My hair cutRM45.$10.50It’s around RM60 at a salon but I go to my guy’s house.
Mark’s barberRM15/$3.51Mark splurges for a shave and a cut. It’s only RM8 for a cut.
Hair colorRM180-350/$42-82It depends on the length of your hair.
ManicureRM42/$9.85French, fancy designs, and gel colors are more.
PedicureRM58/$13.60Back home I didn’t get a lot of pedis, here they are a necessity. Hello! Open-toe shoes all year long.
Foot massageRM212/$49.70That’s for 2 massages each per month. We are doing our part to support the locals 😉.
Gym membershipsRM238/$55.82For two monthly memberships at a fancy gym with all the stuff I rarely use.
Cooking gasRM29/$6.80A large canister lasts for about 6-months and is also delivered by scooter.
Doctor’s apptRM70/$16.42This is with any regular doctor. A specialist could cost you a little more, around RM100.
Dental cleaningRM130/$30At a very high-end dentist office.

The Bottom Line

When you are thinking about moving to Malaysia, the low cost will be a factor.

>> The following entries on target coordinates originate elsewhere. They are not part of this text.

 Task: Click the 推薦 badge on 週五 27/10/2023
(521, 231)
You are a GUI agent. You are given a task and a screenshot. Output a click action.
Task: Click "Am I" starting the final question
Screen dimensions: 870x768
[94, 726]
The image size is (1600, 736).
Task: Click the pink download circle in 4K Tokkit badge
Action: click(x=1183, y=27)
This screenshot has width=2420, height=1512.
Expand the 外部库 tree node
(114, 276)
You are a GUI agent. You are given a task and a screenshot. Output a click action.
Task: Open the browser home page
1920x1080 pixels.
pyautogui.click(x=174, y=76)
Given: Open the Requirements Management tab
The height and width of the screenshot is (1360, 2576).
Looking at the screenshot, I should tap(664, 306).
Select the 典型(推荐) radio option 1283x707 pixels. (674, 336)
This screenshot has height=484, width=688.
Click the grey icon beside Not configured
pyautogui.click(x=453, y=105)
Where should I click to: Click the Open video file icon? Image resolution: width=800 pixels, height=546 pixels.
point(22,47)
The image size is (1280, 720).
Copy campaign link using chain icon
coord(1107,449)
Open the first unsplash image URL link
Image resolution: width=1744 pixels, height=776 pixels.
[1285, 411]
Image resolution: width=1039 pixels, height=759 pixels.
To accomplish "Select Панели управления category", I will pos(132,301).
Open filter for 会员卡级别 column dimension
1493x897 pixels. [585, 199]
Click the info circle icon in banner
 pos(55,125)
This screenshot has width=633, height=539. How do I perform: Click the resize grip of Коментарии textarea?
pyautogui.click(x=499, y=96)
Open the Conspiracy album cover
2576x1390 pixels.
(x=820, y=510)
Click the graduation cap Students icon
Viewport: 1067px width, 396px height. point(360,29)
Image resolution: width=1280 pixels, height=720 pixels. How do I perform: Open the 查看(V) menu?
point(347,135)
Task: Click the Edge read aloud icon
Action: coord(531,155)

If you are a big-city person, Penang might be too sleepy for you. The cost of living in Kuala Lumpur is similar to here, but with more living options. I def suggest you check out KL – the champagne lifestyle is affordable there also.

The prices in Penang are very affordable, even on a fixed income. A couple can live very well on RM8700 ($2000).

Working for International Living magazine means I’ve interviewed my fair share of expats who have moved to Thailand, Philipines, and Bali. Out of all the places, nothing beats a Penang retirement for the lifestyle and cost of living. Even though we didn’t come here to retire, the Penang lifestyle draws you in and keeps you here. We are happily caught in Penang’s embrace!